To confirm DNS on your workstation is resolving correctly:
nslookup yourresource.openai.azure.com
A result pointing to a private IP range (for example 10.x.x.x) confirms that your workstation side is correct and that the issue is on the proxy path.
Options to resolve:
- Add your Azure OpenAI hostname to the bypass list under Tools > Preferences > Proxy Settings so the request skips the proxy and goes directly through the VPN tunnel.
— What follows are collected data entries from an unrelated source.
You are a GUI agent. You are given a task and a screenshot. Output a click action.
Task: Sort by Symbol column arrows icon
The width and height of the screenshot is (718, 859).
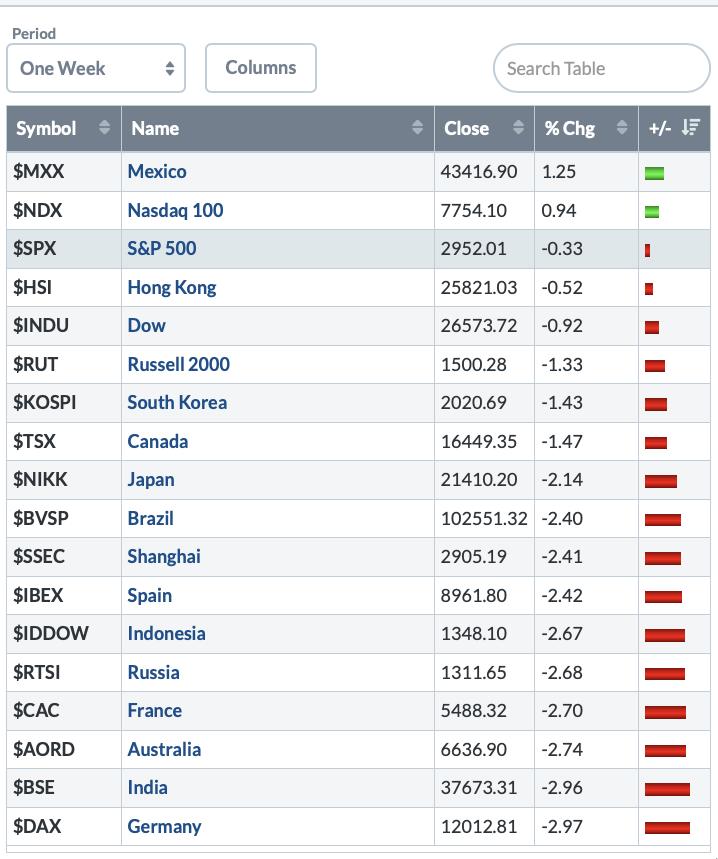coord(104,128)
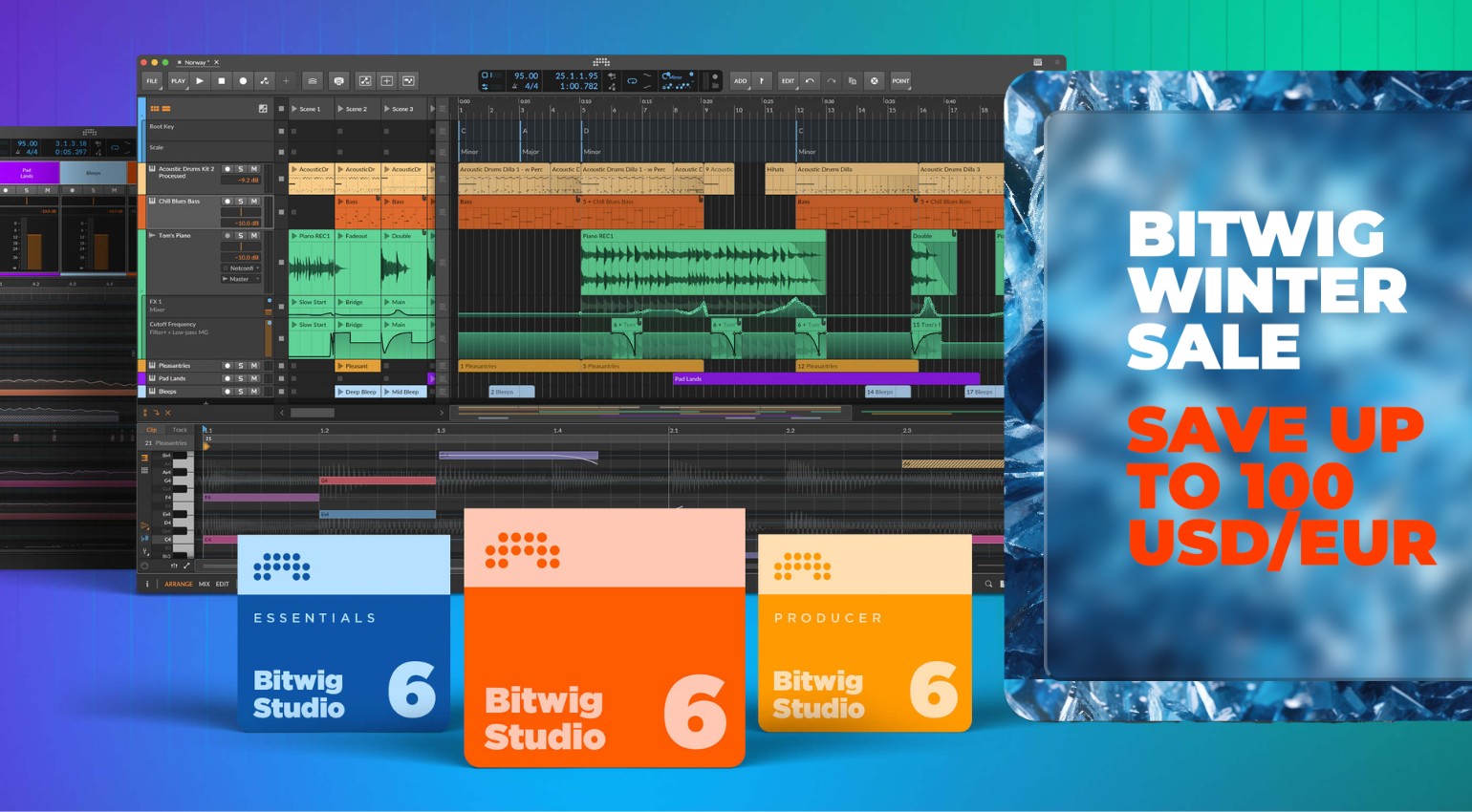Click the Stop transport icon
This screenshot has width=1472, height=812.
click(x=222, y=81)
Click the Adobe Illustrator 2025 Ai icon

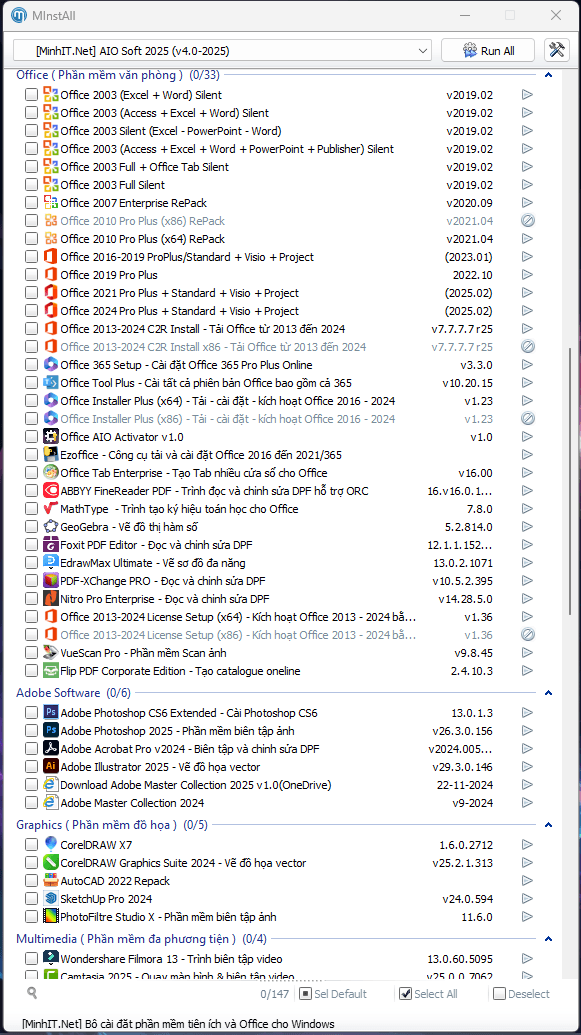click(x=51, y=766)
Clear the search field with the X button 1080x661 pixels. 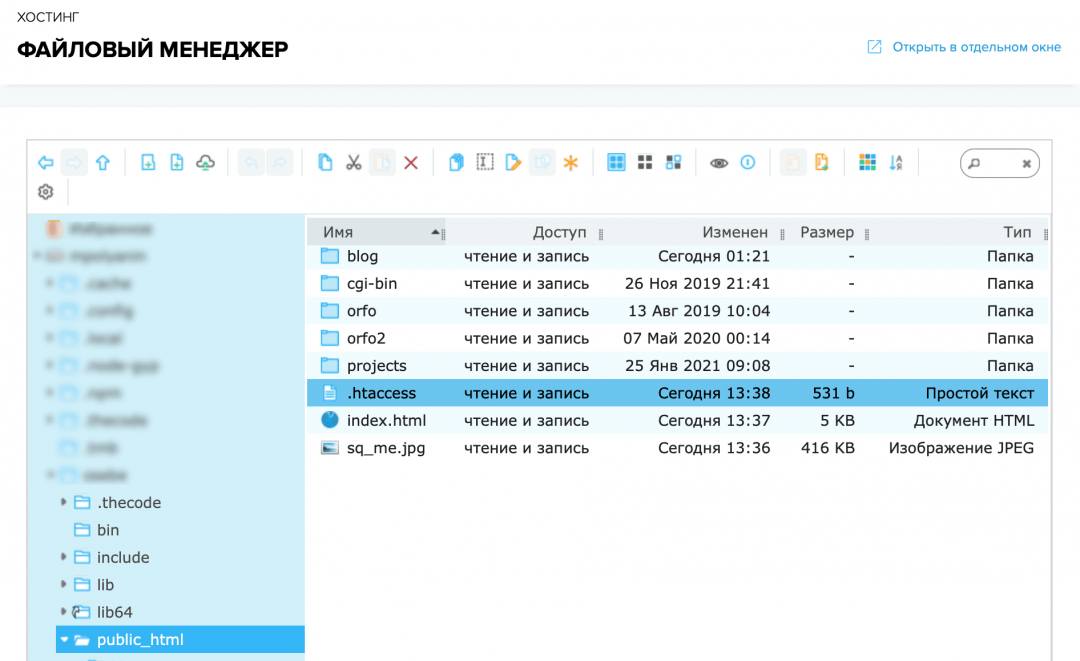click(1028, 162)
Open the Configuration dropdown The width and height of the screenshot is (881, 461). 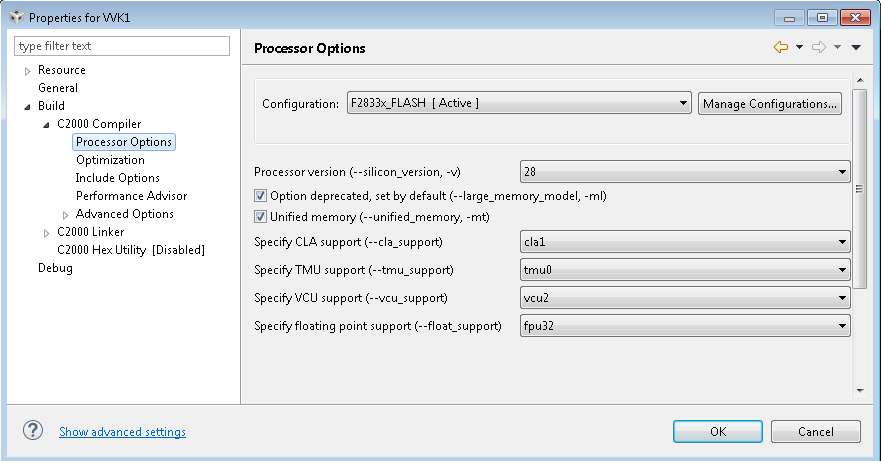[518, 103]
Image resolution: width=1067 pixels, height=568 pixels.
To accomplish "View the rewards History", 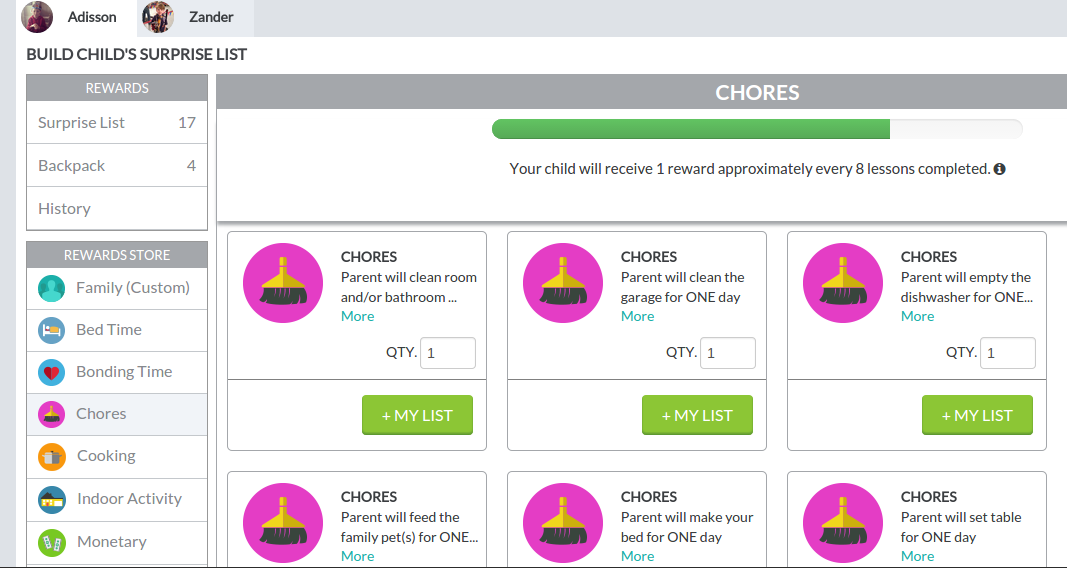I will 117,208.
Separate multiple hostnames with semicolons
- Ask your network team to update the proxy PAC file to bypass
*.openai.azure.com, or to configure the proxy server to resolve Azure Private DNS zones - Use split tunneling so Azure private endpoint IP ranges route directly rather than via the proxy
See Proxy settings for general Tabular Editor proxy configuration.
SSL connection errors
If the Service endpoint uses the privatelink alias (for example https://your-resource.privatelink.openai.azure.com), SSL validation fails because the Azure OpenAI certificate is issued for *.openai.azure.com, not *.privatelink.openai.azure.com.
Use the standard resource hostname in the service endpoint field and let DNS resolve it to the private IP:
https://your-resource.openai.azure.com
"Error getting AI response" with 404 or DeploymentNotFound
The value in the Model name field does not match a deployment in your Azure OpenAI resource. Azure OpenAI requires the deployment name in every API call, not the underlying model name and not the resource name.
Verify the deployment name:
- Sign in to the Azure AI Foundry portal and select your resource
- Open Deployments (or Models + endpoints if the resource has been upgraded to Foundry)
- Copy the value from the Name column
Deployments created before your organization adopted Azure AI Foundry may not appear in the portal. List them from the Azure CLI:
az cognitiveservices account deployment list --name "<resource-name>" --resource-group "<resource-group>" --output table
The model name field is case-sensitive.